Nvidia shares were falling further on Monday, down 5%, as the selling pressure continued – with the price now close to 10% lower for the past week.
Amongst the stock sellers was Nvidia founder and chief executive Jensen Huang, who via a ‘Rule 10b5-1 trading plan’ – an arrangement that allows company insiders to sell a specified number of shares at a specified time – sold around $95 million.
‘Overbought’ is the phrase most often bandied around in the market analysis, and, it should not be forgotten that the chip-maker is still up a remarkable 150% in 2024 to date.
The surging price rise saw Nvidia, briefly, become the world’s most valuable company with its market capitalisation piercing the $3 trillion marker.
With such an advance some pause or pullback should be somewhat expected, but nonetheless the decline of recent days appears to have captured the anxieties of some.
“One minute it’s the world’s most valuable company and the next minute it is down 7% in 5 days and is lagging the broader US blue chip stock indices,” XTB research director Kathleen Brooks said in a note.
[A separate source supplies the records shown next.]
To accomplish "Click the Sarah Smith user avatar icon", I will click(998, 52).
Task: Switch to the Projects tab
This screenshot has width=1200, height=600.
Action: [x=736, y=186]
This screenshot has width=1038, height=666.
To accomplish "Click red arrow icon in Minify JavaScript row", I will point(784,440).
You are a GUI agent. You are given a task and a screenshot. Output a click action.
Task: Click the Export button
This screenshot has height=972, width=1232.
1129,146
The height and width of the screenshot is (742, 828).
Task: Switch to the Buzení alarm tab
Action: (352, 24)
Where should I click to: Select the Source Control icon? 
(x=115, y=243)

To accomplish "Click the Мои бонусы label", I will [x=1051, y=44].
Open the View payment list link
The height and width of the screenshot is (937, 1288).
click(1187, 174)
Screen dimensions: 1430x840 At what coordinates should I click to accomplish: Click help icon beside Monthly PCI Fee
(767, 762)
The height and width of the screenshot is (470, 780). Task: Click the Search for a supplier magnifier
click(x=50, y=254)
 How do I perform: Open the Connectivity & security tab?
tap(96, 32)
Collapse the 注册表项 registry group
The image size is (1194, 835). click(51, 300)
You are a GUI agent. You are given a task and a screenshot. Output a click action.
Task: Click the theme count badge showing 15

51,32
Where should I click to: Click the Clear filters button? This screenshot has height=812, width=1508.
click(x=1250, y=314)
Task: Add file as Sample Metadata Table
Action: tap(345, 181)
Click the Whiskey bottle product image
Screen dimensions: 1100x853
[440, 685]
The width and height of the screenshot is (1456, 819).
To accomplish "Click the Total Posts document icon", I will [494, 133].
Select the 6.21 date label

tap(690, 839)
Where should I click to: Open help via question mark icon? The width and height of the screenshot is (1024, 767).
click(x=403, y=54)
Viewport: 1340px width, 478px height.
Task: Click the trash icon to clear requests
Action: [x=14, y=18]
“Interestingly, the sell off in Nvidia has not been followed by declines in other Magnificent 7 stocks today.
“Apple and Microsoft, the other tech megaliths, are higher so far on Monday, and Tesla is the best performer in the Nasdaq 100 index on Monday and is up nearly 3% at the start of this week.”
Brooks pointed to potential ‘tech fund rebalancing’, profit taking amongst retail investors, and broader volatility as factors in the sell off.